Fragmento.
(Traducción)
Los dos trabajadores que han fallecido mientras trabajaban, los despidos y el paro… Son tantas las desgracias que caben en una semana… el proletariado está en una situación realmente grave. Sin embargo, no son pocos los que han quitado plomo a la situación pensando que la vacuna pronto estará disponible; según ellos, estaríamos en los últimos momentos de lo peor. Las medidas que los gobiernos territoriales recientemente han adoptado con motivo de las navidades también habrán tranquilizado a unos cuantos. De todos modos, la situación es agridulce, nadie diría que es suficiente. Si hay algún optimismo por la flexibilidad de las medidas, es, por supuesto, porque el día a día podría ser peor; y como estábamos acostumbrados a los derechos civiles más limitados, la mayoría no ha podido más que agradecer esta nueva situación.
Pero poco ha podido cambiar en un solo día: a) mientras no se pruebe la efectividad de la vacuna, y mientras no se apliquen las medidas necesarias para detener la transmisión del virus, y no se asegure un servicio sanitario efectivo y universal para tratar a los enfermos, el riesgo sanitario que trae la pandemia es el mismo que antes. Y b), por ahora, no parece que la crisis económica que la pandemia ha acelerado vaya a detenerse repentinamente, es decir, hoy por hoy la situación económica y el bienestar de la clase trabajadora no coinciden; del mismo modo, sus libertades civiles y políticas y, en consecuencia, las pocas opciones que tiene para la organización política, son totalmente escasas (de escasa calidad y escasas en cantidad). Por tanto, estos días que apenas tenemos motivos para rebosar de alegría, además del optimismo personal (y en algún modo) racional que alguno ha podido sentir a causa del «mal menor», existe otro optimismo que no tiene ninguna legitimidad y que, en cualquier caso, es absurdo. Es absurdo y peligros, y no otra cosa, el optimismo de los reformistas.
Los comunistas tenemos que tener claro lo siguiente: vienen cambios. Esto es, al menos a corto plazo no parece que se pueda recuperar el nivel de vida de los estados de bienestar. De hecho, en Europa en general, la riqueza social de la que la clase trabajadora puede apropiarse es cada vez menor: paro estructural tremendo (eliminación de puestos de trabajo), reducción del salario, la incapacidad de financiación de los servicios sociales y de las ayudas económicas públicas, y un largo etcétera. De todos modos, los cambios que este contexto económico puede impulsar no tienen por qué tener relación con las medidas dictatoriales que hemos vivido esta pandemia; aún está por ver qué modelo de vida corresponde a la nueva estructuración de la explotación del trabajo por el capital. Por tanto, las medidas dictatoriales que han impuesto los gobiernos a raíz del estado de alarma no son ejemplo del modo de vida de los próximos años; estas medidas nos desvelan la actual correlación de fuerzas entre las clases, dejando al descubierto, ante todo, la subordinación y la falta de organización política revolucionaria de la clase trabajadora. Es decir, la arbitrariedad del estado burgués. O dicho de otro modo: a menos que el proletariado desarrolle su propia organización, los estados burgueses podrán hacer lo que quieran con nosotros.
Por todo ello, la clase trabajadora tiene que desarrollar estructuras revolucionarias organizativas en cada lugar, para así poder
dar una solución real a las necesidades económicas, sociales y políticas. Y ha de tener claro, entre otras cosas, que solo podremos lograr una vida digna con el compromiso de todos y protegiéndonos unos otros, y que es imposible recuperar el modo de vida que se ha perdido con las políticas fiscales de la socialdemocracia.

Contenido de datos.

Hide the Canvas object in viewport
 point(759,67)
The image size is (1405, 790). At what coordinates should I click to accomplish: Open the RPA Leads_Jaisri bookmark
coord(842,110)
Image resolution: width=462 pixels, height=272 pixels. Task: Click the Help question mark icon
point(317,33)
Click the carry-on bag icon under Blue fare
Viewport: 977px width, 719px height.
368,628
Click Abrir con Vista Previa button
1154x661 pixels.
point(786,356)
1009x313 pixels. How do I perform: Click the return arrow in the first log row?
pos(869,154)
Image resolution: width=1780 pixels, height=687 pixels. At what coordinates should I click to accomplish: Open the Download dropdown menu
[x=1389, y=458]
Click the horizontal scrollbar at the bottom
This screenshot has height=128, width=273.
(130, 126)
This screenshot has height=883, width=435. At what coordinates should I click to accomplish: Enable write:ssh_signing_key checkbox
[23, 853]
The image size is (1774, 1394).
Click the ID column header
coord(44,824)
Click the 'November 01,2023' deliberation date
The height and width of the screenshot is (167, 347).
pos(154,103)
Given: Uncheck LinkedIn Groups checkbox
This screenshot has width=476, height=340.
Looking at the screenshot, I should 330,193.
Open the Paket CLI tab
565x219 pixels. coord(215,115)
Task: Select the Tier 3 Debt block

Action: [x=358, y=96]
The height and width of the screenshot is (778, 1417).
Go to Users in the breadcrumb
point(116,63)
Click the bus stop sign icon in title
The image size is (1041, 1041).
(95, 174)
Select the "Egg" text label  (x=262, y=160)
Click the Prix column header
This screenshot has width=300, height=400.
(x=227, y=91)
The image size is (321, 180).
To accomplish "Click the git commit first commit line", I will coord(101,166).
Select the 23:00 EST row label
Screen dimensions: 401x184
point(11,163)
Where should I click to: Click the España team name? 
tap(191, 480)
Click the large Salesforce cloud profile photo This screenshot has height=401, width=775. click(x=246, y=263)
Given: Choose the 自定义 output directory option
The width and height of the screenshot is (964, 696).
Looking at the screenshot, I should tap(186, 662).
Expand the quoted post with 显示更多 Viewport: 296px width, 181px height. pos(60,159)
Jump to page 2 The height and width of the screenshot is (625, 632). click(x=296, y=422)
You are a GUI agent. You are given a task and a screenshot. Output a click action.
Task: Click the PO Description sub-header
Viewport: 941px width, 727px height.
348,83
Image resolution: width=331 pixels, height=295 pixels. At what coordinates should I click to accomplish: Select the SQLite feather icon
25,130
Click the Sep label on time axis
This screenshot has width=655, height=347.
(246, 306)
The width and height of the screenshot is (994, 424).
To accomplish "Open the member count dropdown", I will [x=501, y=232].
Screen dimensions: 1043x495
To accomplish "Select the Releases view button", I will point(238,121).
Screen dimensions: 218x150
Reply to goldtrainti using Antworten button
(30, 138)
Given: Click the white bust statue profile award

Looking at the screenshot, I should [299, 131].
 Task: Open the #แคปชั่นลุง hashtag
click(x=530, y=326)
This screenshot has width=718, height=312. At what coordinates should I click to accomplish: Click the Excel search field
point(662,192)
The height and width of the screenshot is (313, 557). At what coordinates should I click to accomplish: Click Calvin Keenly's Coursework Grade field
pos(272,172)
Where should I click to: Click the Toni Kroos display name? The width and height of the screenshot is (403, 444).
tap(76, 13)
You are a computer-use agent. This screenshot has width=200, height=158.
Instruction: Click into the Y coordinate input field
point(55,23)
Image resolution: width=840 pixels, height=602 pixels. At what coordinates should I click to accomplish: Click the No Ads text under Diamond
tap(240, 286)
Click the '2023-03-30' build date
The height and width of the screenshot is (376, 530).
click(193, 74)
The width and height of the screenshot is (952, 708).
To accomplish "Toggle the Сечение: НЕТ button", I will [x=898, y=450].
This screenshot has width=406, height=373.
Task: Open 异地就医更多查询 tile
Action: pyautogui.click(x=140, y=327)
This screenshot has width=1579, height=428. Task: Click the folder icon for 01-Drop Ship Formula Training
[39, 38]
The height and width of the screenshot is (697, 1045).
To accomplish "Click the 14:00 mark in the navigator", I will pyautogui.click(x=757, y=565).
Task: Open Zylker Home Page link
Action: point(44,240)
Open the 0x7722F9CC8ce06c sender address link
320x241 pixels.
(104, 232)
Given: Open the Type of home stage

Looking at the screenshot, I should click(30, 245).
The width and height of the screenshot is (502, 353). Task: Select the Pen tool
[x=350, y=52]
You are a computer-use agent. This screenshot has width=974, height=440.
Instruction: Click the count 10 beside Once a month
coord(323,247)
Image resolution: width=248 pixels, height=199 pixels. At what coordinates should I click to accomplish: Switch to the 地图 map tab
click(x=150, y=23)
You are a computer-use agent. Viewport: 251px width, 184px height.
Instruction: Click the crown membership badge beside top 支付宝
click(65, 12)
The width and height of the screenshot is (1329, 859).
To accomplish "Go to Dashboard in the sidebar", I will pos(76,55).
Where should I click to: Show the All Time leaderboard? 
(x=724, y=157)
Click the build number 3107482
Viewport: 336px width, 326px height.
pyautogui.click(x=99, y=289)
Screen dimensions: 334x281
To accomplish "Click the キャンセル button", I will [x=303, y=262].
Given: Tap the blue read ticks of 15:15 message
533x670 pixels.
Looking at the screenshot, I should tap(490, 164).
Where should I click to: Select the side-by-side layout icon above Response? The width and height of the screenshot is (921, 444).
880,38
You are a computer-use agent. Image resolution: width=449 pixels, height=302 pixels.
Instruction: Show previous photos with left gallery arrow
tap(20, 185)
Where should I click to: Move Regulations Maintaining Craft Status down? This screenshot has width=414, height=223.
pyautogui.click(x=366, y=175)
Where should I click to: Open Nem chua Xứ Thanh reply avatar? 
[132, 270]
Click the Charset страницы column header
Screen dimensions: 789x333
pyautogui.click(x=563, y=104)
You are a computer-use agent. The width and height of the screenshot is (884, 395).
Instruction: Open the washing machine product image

Enunciado del problema.
Según el fragmento, ¿qué tiene que desarrollar la clase trabajadora en cada lugar?

Resultado del ejercicio.
Estructuras revolucionarias organizativas.